* EXERCISE:
Rewrite the lines from the one with "The height and width of the screenshot is (909, 888)." to the one with "I will point(672,194).", replacing "anemometer" with "weather vane" and keeping everything else the same.

(Target pointing data)

* Start *

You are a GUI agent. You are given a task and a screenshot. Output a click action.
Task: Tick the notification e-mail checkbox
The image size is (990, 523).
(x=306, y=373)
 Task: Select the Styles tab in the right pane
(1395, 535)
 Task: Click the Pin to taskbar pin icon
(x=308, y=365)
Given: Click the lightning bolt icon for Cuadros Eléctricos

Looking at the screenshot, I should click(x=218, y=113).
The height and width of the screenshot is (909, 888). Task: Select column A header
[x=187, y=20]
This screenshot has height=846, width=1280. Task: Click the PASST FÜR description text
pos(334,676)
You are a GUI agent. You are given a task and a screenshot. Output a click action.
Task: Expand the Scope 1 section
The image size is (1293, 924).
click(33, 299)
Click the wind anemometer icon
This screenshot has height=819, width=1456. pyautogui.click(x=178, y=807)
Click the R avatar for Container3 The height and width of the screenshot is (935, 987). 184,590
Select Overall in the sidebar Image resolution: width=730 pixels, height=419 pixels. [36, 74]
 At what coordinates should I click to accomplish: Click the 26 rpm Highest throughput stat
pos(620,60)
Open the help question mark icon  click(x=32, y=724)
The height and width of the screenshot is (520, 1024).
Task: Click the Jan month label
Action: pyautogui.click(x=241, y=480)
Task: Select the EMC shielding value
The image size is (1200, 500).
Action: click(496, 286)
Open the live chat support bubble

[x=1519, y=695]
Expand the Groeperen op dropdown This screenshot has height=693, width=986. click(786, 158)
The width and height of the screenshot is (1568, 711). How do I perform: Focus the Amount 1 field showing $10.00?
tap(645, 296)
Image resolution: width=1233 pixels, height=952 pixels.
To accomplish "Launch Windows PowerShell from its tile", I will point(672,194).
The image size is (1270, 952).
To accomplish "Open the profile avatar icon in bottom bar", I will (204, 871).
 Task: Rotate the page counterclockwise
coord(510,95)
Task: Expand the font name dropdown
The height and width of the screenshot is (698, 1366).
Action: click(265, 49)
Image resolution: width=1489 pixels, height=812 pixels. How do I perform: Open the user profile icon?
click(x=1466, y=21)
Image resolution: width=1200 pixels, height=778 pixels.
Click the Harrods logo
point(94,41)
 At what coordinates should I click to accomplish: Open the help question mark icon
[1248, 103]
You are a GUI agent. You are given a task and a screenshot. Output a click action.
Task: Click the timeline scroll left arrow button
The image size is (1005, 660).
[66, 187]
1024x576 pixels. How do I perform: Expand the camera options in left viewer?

* End *

* ANSWER TO THIS EXERCISE:
The height and width of the screenshot is (909, 888). Task: Select column A header
[x=187, y=20]
This screenshot has height=846, width=1280. Task: Click the PASST FÜR description text
pos(334,676)
You are a GUI agent. You are given a task and a screenshot. Output a click action.
Task: Expand the Scope 1 section
The image size is (1293, 924).
click(33, 299)
Click the wind weather vane icon
This screenshot has height=819, width=1456. pyautogui.click(x=178, y=807)
Click the R avatar for Container3 The height and width of the screenshot is (935, 987). 184,590
Select Overall in the sidebar Image resolution: width=730 pixels, height=419 pixels. [36, 74]
 At what coordinates should I click to accomplish: Click the 26 rpm Highest throughput stat
pos(620,60)
Open the help question mark icon  click(x=32, y=724)
The height and width of the screenshot is (520, 1024).
Task: Click the Jan month label
Action: pyautogui.click(x=241, y=480)
Task: Select the EMC shielding value
The image size is (1200, 500).
Action: click(496, 286)
Open the live chat support bubble

[x=1519, y=695]
Expand the Groeperen op dropdown This screenshot has height=693, width=986. click(786, 158)
The width and height of the screenshot is (1568, 711). How do I perform: Focus the Amount 1 field showing $10.00?
tap(645, 296)
Image resolution: width=1233 pixels, height=952 pixels.
To accomplish "Launch Windows PowerShell from its tile", I will point(672,194).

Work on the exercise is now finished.